◆ Çözülecek Sorular:
a – Diyet ödemeyi anlatan metne göre azat edilen şahsın asabesi diyet ödemeyi üstlenir mi?
b – Diyet ödemeyi anlatan metni, son cümlesinin ardından aynı üslupla sürdürün.

◆ Okunacak Parça:
------------------------------
Daha güçlü görüşe göre nasıl ki o, kendisini azat eden şahsa mirasçı olamıyorsa aynı şekilde onun diyetini ödemeyi de üstlenmez.

 

İkinci görüş

 

Diyeti üstlenir. Bulkini bu görüşü tercih etmiştir; çünkü diyet ödemek desteklemek ve yardım etmek için yapılır. Azat eden şahsa yönelik destek ve yardımı herkesten önce azat edilenin yapması uygun olur.

 

Azat edilen şahsın asabesi ise kesinlikle diyet ödemeyi yüklenmez.

 

19. Akıle içinde yukarıda zikredilen kimseler yoksa veya olmakla birlikte ödemesi gereken miktar diyet için yeterli olmazsa [ne olur?]

 

> Zevilerhamın mirasçılığını kabul ettiğimiz taktirde diyet ödemeyi de onlar yüklenir. Daha önce miras bölümünde geçtiği üzere Nevevi, devlet hazinesinin düzenli bir şekilde kontrol edilmediği durumda bu görüşü sahih kabul etmiştir. Bilindiği üzere bu, zevilerhamdan olup kişinin üst ve alt soy hısımı olmayan erkek için geçerlidir.
------------------------------
◆ Kayıt Listesi:
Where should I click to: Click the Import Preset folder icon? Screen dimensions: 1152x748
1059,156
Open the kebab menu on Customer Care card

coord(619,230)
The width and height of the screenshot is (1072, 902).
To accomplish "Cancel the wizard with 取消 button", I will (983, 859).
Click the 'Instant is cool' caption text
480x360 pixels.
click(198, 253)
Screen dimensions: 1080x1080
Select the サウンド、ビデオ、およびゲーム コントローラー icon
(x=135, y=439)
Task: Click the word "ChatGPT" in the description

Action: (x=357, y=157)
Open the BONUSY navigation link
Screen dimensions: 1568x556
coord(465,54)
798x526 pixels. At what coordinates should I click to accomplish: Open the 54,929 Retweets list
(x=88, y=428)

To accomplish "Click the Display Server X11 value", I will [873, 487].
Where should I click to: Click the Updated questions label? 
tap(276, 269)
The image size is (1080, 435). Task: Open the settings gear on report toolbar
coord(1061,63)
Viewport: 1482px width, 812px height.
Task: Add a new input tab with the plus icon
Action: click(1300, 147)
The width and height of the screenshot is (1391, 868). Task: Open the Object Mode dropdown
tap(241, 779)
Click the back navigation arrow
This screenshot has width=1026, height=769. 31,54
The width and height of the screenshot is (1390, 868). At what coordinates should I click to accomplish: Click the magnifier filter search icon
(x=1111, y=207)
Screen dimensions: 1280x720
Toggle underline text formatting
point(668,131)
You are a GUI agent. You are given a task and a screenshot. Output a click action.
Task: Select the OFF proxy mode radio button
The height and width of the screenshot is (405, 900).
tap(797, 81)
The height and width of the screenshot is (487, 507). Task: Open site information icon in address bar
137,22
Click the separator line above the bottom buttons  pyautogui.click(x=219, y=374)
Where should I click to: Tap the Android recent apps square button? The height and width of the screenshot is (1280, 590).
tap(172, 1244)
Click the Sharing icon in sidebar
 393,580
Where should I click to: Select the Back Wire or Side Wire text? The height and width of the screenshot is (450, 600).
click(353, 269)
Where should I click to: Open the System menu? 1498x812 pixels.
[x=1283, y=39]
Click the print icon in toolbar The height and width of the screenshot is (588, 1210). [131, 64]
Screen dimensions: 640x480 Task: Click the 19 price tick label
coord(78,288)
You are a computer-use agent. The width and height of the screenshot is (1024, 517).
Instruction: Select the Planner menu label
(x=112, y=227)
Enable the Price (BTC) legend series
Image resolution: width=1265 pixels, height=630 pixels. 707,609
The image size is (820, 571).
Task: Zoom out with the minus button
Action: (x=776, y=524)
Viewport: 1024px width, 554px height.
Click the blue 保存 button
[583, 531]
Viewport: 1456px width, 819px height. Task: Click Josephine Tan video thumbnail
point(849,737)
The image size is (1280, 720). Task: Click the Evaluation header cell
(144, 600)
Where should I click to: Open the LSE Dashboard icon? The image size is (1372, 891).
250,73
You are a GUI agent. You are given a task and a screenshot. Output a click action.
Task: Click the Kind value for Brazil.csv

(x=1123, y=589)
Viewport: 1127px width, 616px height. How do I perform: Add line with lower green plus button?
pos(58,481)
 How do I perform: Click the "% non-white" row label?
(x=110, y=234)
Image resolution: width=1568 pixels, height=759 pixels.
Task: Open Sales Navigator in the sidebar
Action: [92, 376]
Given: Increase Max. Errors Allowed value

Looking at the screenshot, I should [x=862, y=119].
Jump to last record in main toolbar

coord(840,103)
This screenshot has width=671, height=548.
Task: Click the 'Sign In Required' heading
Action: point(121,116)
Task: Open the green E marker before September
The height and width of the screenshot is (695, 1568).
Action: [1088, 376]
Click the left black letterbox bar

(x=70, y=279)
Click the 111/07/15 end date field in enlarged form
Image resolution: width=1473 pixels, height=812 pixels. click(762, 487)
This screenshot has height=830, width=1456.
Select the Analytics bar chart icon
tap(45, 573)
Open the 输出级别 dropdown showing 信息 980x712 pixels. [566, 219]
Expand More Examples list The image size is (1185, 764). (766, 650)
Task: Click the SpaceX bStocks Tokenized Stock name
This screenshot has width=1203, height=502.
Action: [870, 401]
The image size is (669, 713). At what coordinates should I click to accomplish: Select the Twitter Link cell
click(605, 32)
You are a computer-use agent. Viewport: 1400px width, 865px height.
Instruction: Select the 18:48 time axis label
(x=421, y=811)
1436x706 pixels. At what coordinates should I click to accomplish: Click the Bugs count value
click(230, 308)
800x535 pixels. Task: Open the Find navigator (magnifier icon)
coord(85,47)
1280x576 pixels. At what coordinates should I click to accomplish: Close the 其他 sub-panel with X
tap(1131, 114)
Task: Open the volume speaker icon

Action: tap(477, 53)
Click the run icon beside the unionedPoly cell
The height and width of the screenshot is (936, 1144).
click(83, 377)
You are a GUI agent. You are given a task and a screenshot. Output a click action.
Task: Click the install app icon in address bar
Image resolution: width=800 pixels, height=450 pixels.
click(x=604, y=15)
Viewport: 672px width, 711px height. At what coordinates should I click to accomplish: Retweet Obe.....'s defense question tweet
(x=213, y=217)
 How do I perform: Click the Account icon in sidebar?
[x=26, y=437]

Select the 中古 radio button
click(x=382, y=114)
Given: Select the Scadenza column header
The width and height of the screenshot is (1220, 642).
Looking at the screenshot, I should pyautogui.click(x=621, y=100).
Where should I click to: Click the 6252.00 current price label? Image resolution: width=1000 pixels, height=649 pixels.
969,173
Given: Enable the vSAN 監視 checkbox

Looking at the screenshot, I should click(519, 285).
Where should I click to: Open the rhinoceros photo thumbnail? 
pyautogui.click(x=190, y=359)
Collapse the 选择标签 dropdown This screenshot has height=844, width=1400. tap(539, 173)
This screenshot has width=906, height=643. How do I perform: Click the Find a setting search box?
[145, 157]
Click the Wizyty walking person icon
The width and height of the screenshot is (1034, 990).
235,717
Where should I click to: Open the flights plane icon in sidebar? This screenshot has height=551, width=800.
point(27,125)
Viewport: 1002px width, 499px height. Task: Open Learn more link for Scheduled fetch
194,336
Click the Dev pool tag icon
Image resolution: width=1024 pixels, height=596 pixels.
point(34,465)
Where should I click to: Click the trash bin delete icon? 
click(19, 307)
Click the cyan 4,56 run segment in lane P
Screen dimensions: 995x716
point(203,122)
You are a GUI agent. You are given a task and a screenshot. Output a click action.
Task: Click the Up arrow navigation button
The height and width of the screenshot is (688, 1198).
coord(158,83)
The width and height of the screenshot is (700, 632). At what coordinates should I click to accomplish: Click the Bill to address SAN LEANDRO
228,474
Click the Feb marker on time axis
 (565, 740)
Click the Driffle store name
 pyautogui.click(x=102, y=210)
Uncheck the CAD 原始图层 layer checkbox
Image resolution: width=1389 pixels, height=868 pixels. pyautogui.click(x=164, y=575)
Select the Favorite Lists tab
------------------------------
◆ Görevlere Göre Yanıtlar:
a – Hayır, azat edilen şahsın asabesi kesinlikle diyet ödemeyi yüklenmez.

b –
 

> Devlet hazinesi düzenli bir şekilde işletiliyar ise Müslüman olan kimsenin [mirasçısı olmadığında] mirasını aldığı gibi Müslüman olan suçlunun fiilinden kaynaklanan diyeti de öder. Ayrıca Hz. Peygamber (s.a.v.) "ben mirasçısı olmayanın mirasçısıyım. Onun adına diyet öder ve ona mirasçı olurum" buyurmuştur. (Ebu Davud, Feroiz, 2899; Nesai, es-Sünenü'l-kübro, 8, 510; İbn Hibban, Feraiz. 6035)

 

20. Müslüman bir kimse öldüğünde [geride onun terikesini alacak kimse yoksa] Müslümanlar ona mirasçı olur. Zımmı, mürted ve anlaşmalı gayri müslime ise mirasçı olmazlar. Bunların geride bıraktığı mallar fey olarak devlet hazinesine konulur. Bunların diyet ödemesi gerektiğinde diyet, mallarından vadeli olarak ödenir. Ölmeleri halinde tıpkı diğer borçlar gibi diyet borçları peşin hale gelir.

 

Not:  Devlet hazinesinin diyeti ödemesi meselesinden şu durum istisna edilmiştir: Buluntu çocuk yanlışlıkla öldürüldüğünde ve onu öldüren kişinin akılesi olmadığında Ebu Hamid'in Ta'lfk adlı eserinin "buluntu çocuk" bölümünde belirtildiği ne göre devlet hazinesi onun için diyet ödemez; çünkü devletin diyeti ödeyip sonra [bunu alacak kimse olmadığı için] tekrar geri almasının bir anlamı yoktur. Bilindiği üzere devlet hazinesinden başka mirasçısı olmayan kimse için durum bu şekildedir.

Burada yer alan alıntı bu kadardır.